#### [Task instructions]
Recast the records below as a Markdown table with the columns Row and Line. Give each nonblank line its own numbered row and omit blank lines.

#### [Material for the task]
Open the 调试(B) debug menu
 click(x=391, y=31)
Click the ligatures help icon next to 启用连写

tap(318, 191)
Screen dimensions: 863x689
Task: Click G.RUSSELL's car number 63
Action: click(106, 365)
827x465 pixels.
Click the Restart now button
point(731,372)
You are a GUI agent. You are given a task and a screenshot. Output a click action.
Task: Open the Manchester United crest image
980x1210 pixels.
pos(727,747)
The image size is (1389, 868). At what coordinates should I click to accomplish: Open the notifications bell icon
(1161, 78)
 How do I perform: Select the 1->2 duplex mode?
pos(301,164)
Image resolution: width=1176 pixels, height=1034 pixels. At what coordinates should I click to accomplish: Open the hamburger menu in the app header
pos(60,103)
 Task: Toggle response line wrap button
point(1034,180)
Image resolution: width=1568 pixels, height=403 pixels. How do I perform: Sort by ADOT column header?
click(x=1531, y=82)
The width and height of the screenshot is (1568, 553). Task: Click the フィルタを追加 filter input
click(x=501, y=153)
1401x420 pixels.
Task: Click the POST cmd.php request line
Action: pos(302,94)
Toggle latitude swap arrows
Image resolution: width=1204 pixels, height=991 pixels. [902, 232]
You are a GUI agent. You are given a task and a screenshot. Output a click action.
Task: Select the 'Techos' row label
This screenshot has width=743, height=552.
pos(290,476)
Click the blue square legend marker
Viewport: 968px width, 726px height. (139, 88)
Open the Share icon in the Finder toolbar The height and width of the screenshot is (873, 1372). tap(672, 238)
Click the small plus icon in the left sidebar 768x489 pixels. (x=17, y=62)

#### [Full solution]
| Row | Line |
|---|---|
| 1 | Open the 调试(B) debug menu |
| 2 |  click(x=391, y=31) |
| 3 | Click the ligatures help icon next to 启用连写 |
| 4 | tap(318, 191) |
| 5 | Screen dimensions: 863x689 |
| 6 | Task: Click G.RUSSELL's car number 63 |
| 7 | Action: click(106, 365) |
| 8 | 827x465 pixels. |
| 9 | Click the Restart now button |
| 10 | point(731,372) |
| 11 | You are a GUI agent. You are given a task and a screenshot. Output a click action. |
| 12 | Task: Open the Manchester United crest image |
| 13 | 980x1210 pixels. |
| 14 | pos(727,747) |
| 15 | The image size is (1389, 868). At what coordinates should I click to accomplish: Open the notifications bell icon |
| 16 | (1161, 78) |
| 17 |  How do I perform: Select the 1->2 duplex mode? |
| 18 | pos(301,164) |
| 19 | Image resolution: width=1176 pixels, height=1034 pixels. At what coordinates should I click to accomplish: Open the hamburger menu in the app header |
| 20 | pos(60,103) |
| 21 |  Task: Toggle response line wrap button |
| 22 | point(1034,180) |
| 23 | Image resolution: width=1568 pixels, height=403 pixels. How do I perform: Sort by ADOT column header? |
| 24 | click(x=1531, y=82) |
| 25 | The width and height of the screenshot is (1568, 553). Task: Click the フィルタを追加 filter input |
| 26 | click(x=501, y=153) |
| 27 | 1401x420 pixels. |
| 28 | Task: Click the POST cmd.php request line |
| 29 | Action: pos(302,94) |
| 30 | Toggle latitude swap arrows |
| 31 | Image resolution: width=1204 pixels, height=991 pixels. [902, 232] |
| 32 | You are a GUI agent. You are given a task and a screenshot. Output a click action. |
| 33 | Task: Select the 'Techos' row label |
| 34 | This screenshot has width=743, height=552. |
| 35 | pos(290,476) |
| 36 | Click the blue square legend marker |
| 37 | Viewport: 968px width, 726px height. (139, 88) |
| 38 | Open the Share icon in the Finder toolbar The height and width of the screenshot is (873, 1372). tap(672, 238) |
| 39 | Click the small plus icon in the left sidebar 768x489 pixels. (x=17, y=62) |